4.1 Asterisk-to-OpenAI-Realtime (WebSocket Bridge)

We extend the folder structure to include the openai-relay container:

/volume2/docker/
├── asterisk/
│   ├── compose.yaml
│   ├── config/
│   │   ├── pjsip.conf
│   │   ├── extensions.conf
│   │   ├── ari.conf
│   │   ├── http.conf
│   │   ├── modules.conf
│   │   ├── logger.conf
│   │   └── rtp.conf
│   └── logs/
└── openai-relay/
    ├── compose.yaml
    ├── Dockerfile
    └── config.conf

Three new files in the openai-relay directory: the Dockerfile, the compose.yaml, and the config.conf. Let’s look at all three.

4.2 The Dockerfile

The Dockerfile builds the Docker image directly from a public repository – you don’t need to manually clone or maintain any code.
Create the file /volume1/docker/openai-relay/Dockerfile:

FROM node:20-slim

RUN apt-get update && apt-get install -y git && rm -rf /var/lib/apt/lists/*

WORKDIR /app

# Community Edition klonen
RUN git clone https://github.com/infinitocloud/asterisk_to_openai_rt_community.git .

RUN npm install

ENV NODE_ENV=production

CMD ["node", "index.js"]

4.3 The compose.yaml for openai-relay

Since Asterisk runs in network_mode: host, the relay must do the same – otherwise it can’t reach the RTP audio ports.
Create the file /volume1/docker/openai-relay/compose.yaml:

version: "3.8"

services:
  openai-relay:
    build: .
    container_name: openai-relay
    restart: unless-stopped
    network_mode: "host"
    volumes:
      # config.conf wird in den Container gemountet
      - /volume1/docker/openai-relay/config.conf:/app/config.conf:ro
    environment:
      - TZ=Europe/Berlin
      - NODE_ENV=production
    depends_on: []
    # Hinweis: asterisk_ki muss ZUERST gestartet werden,
    # da openai-relay sich per ARI verbindet.
    # Da die Container in separaten compose-Dateien sind,
    # manuell sicherstellen: erst asterisk_ki, dann openai-relay.

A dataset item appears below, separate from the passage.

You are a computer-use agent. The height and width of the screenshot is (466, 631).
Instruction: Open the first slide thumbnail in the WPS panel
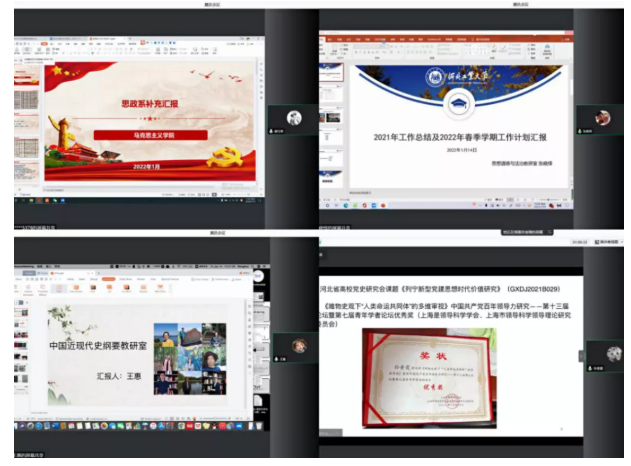[27, 75]
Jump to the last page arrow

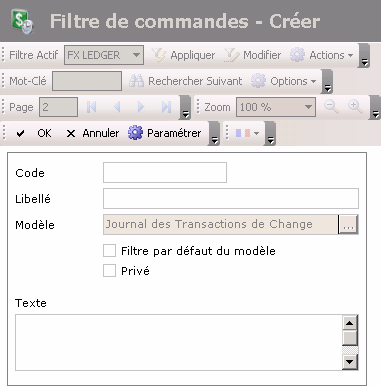point(166,107)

4.4 Asterisk Core Configuration: ari.conf and http.conf

Ulf: “What is ARI?”
Tanja: “ARI stands for Asterisk REST Interface. It’s the interface through which the Node.js relay communicates with Asterisk. Without ARI, the relay can’t take over a call.”
Ulf: “That sounds like the coach’s phone to the bench. The coach can give instructions to the substitute without stepping onto the field.”
Tanja: “Exactly.”

These two files are the link between Asterisk and the relay. Especially important: type=user in the ari.conf – this is often the reason ARI connections fail silently.
File: /volume1/docker/asterisk/config/ari.conf

[general]
enabled=yes
pretty=yes
allowed_origins=*

[ari_user]
type=user
read_only=no
password=dein_ari_passwort

You must replace these placeholders:

  • ARI_USERNAME=ari_user → freely chosen username
  • ARI_PASSWORD=your_ari_password → freely chosen password (remember it, needed again shortly)

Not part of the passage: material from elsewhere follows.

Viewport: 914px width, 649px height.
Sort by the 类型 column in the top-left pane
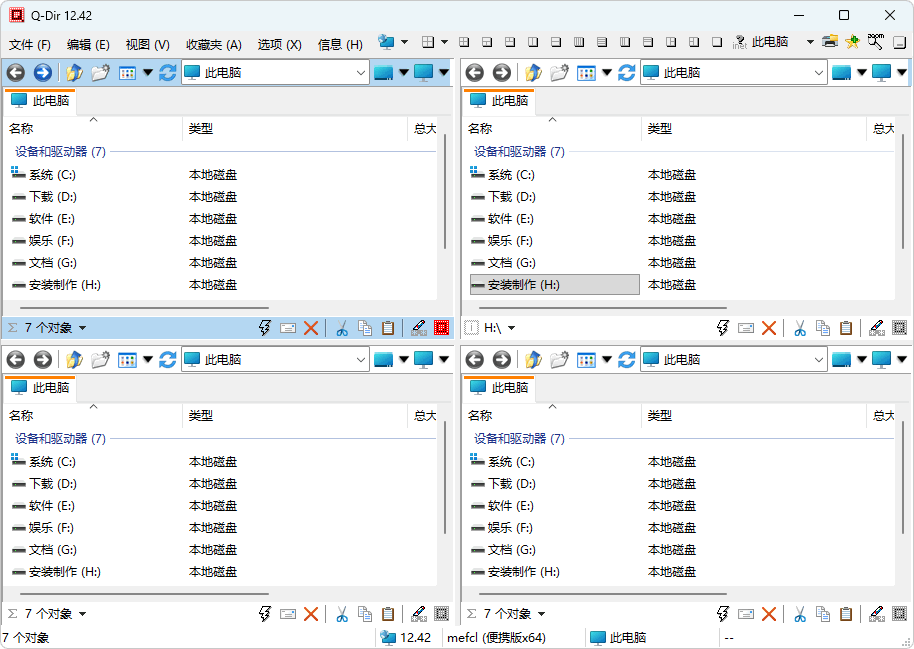point(201,129)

File: /volume1/docker/asterisk/config/http.conf

[general]
enabled=yes
bindaddr=127.0.0.1
bindport=8088

127.0.0.1 instead of 0.0.0.0: Since both containers run on the Synology’s host network, the HTTP port doesn’t need to be open to the outside. This is a simple, effective security measure.

4.5 The config.conf – Control Center of the Relay

This file is the heart of the openai-relay container. Here you enter which OpenAI key the relay uses, how it logs in to Asterisk, and what the AI should say during the conversation.
Create the file /volume1/docker/openai-relay/config.conf:

# OpenAI Realtime API Key
OPENAI_API_KEY=OpenAI_Projekt_API_Key

# ARI Credentials (muessen mit ari.conf uebereinstimmen)
ARI_URL=http://127.0.0.1:8088
ARI_USERNAME=ari_user
ARI_PASSWORD=dein_ari_passwort

# Anruf Limit von 5 Minuten
CALL_DURATION_LIMIT_SECONDS=300

# System-Prompt fuer den Assistenten
SYSTEM_PROMPT=Du bist ein professioneller deutschsprachiger Telefonassistent. Fuehre das Gespraech in dieser Reihenfolge: 1) Begruesse den Anrufer freundlich und sage dass gerade niemand erreichbar ist und du die KI Telefon-Assistentin bist. 2) Frage nach dem Namen des Anrufers falls nicht bereits genannt. 3) Frage worum es geht und hoere aufmerksam zu. 4) Frage wie dringend das Anliegen ist. 5) Fasse das Anliegen kurz zusammen und bestaetige dass du die Nachricht weiterleiten wirst. 6) Verabschiede dich freundlich. Antworte immer auf Deutsch, kurz und praezise. Vermeide lange Monologe.

# Logging
LOG_LEVEL=info

Replace these placeholders:

  • OpenAI_Project_API_Key → your OpenAI API key from Step 2.1
  • ARI_USERNAME=ari_user → the values from ari.conf
  • ARI_PASSWORD=your_ari_password → the values from ari.conf

You can freely customize the SYSTEM_PROMPT. This is the personality of your AI assistant. Keep it concrete and structured: the clearer the sequence, the more reliably the model works.

4.6 Change the AI Voice

OpenAI offers various voices for the Realtime API. The default is alloy – but you can switch to other voices like echofableonyxnova, or shimmer.
To change the voice, first copy the configuration file from the running container to the NAS:

sudo docker cp openai-relay:/app/config.js /volume2/docker/openai-relay/config.js

In this config.js, after the second entry, insert the following line:

OPENAI_VOICE: process.env.OPENAI_VOICE || 'alloy',

For the container to find this file, extend the compose.yaml with the second volume entry:

volumes:&nbsp;
-&nbsp;/volume2/docker/openai-relay/config.conf:/app/config.conf:ro&nbsp;
-&nbsp;/volume2/docker/openai-relay/config.js:/app/config.js:ro

And add to the config.conf:

OPENAI_VOICE=alloy

Then restart the container. The new voice is now active.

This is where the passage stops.